[Records from a collection]
────────────────

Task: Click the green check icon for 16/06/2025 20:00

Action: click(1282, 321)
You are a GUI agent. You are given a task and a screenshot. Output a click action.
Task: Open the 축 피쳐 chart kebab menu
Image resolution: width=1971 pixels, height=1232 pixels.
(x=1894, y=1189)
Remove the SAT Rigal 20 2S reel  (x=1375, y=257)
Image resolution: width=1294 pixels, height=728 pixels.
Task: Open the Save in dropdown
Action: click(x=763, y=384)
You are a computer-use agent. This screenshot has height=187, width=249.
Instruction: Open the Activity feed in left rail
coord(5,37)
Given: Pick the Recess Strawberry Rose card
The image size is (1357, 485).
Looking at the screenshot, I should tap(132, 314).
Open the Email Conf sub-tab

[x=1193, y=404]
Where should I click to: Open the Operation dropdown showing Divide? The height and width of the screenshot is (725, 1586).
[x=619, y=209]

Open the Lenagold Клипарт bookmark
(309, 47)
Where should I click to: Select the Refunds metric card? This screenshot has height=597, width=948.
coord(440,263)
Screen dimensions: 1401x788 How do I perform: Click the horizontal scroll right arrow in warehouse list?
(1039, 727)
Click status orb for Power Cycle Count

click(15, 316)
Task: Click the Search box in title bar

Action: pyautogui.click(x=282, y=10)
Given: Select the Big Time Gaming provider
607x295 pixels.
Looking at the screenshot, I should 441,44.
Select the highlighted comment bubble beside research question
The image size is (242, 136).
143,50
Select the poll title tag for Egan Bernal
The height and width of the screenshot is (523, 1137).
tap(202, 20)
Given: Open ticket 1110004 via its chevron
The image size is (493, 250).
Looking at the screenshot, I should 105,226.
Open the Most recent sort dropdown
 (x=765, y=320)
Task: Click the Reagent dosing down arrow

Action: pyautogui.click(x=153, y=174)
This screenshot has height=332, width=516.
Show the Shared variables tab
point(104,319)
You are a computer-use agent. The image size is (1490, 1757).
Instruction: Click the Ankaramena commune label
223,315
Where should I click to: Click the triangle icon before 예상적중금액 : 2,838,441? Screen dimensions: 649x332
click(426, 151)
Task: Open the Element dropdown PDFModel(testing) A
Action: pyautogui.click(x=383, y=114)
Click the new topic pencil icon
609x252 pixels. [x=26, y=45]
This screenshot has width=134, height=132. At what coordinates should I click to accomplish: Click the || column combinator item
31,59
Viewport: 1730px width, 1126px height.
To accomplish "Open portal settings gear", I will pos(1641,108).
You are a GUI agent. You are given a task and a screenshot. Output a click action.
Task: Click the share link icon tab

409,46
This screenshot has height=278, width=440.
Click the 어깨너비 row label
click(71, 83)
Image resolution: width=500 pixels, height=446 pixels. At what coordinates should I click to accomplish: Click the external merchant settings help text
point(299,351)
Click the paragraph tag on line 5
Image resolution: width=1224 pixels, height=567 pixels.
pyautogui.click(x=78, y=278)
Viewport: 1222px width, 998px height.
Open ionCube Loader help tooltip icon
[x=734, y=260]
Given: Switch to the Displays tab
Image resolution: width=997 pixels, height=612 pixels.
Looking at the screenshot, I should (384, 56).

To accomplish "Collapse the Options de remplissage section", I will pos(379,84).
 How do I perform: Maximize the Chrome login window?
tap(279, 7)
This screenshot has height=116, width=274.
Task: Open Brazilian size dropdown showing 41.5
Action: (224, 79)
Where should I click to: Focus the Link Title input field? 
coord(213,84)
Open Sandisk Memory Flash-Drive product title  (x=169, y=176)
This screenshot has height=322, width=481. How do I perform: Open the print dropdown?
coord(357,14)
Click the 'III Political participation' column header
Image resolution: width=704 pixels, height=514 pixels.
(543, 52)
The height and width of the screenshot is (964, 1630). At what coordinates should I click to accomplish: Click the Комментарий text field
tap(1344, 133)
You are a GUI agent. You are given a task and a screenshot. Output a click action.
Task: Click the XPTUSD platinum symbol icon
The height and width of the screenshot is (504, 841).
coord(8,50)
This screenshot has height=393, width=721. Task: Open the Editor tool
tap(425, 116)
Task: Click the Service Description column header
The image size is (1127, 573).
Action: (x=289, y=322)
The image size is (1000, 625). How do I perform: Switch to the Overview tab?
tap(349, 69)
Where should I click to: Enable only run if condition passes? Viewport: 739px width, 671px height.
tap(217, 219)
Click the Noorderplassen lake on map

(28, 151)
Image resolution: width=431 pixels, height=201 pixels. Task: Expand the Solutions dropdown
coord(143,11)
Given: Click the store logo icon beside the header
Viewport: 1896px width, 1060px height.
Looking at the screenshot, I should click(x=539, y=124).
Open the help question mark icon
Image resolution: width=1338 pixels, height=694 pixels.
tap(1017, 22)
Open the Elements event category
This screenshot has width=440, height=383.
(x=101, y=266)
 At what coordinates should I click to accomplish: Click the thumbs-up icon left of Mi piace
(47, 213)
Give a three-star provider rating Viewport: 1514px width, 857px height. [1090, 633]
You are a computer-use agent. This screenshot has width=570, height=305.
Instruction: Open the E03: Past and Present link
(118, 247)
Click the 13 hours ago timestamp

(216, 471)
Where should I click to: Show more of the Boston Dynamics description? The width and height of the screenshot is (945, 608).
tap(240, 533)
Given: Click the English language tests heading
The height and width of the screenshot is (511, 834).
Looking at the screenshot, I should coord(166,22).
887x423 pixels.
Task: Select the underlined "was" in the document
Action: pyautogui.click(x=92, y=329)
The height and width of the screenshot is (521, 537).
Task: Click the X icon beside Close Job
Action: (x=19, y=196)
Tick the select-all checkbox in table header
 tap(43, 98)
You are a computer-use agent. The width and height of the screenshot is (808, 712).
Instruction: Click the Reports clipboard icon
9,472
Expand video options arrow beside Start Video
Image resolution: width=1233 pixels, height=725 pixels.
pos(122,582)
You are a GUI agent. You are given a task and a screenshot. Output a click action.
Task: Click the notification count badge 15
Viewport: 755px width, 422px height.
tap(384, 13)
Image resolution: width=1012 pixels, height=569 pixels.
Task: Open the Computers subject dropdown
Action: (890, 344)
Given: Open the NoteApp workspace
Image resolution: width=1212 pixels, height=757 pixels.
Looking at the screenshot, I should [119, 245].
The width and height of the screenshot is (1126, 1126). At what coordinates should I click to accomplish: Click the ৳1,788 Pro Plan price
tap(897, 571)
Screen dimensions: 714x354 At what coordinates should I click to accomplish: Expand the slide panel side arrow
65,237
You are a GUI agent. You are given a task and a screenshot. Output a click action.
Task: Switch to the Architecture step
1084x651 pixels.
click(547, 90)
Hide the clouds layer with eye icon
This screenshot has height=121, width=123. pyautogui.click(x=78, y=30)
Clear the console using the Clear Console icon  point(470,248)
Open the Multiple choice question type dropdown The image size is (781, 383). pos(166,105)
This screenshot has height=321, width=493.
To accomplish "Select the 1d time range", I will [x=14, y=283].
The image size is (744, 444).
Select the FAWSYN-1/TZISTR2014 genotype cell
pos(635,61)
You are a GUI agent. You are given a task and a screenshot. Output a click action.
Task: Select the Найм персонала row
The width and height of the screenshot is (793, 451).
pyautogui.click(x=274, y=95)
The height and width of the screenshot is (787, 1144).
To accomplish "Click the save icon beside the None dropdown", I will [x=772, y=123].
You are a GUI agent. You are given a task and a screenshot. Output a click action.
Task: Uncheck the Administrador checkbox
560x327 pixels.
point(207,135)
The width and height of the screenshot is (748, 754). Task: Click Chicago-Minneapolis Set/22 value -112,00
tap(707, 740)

────────────────

Update the lines starting at the one containing "Image resolution: width=431" and ending at the one containing "(x=101, y=266)" by replacing "Solutions" with "Products", leaving everything else unchanged. Give only those lines.

Image resolution: width=431 pixels, height=201 pixels. Task: Expand the Products dropdown
coord(143,11)
Given: Click the store logo icon beside the header
Viewport: 1896px width, 1060px height.
Looking at the screenshot, I should click(x=539, y=124).
Open the help question mark icon
Image resolution: width=1338 pixels, height=694 pixels.
tap(1017, 22)
Open the Elements event category
This screenshot has width=440, height=383.
(x=101, y=266)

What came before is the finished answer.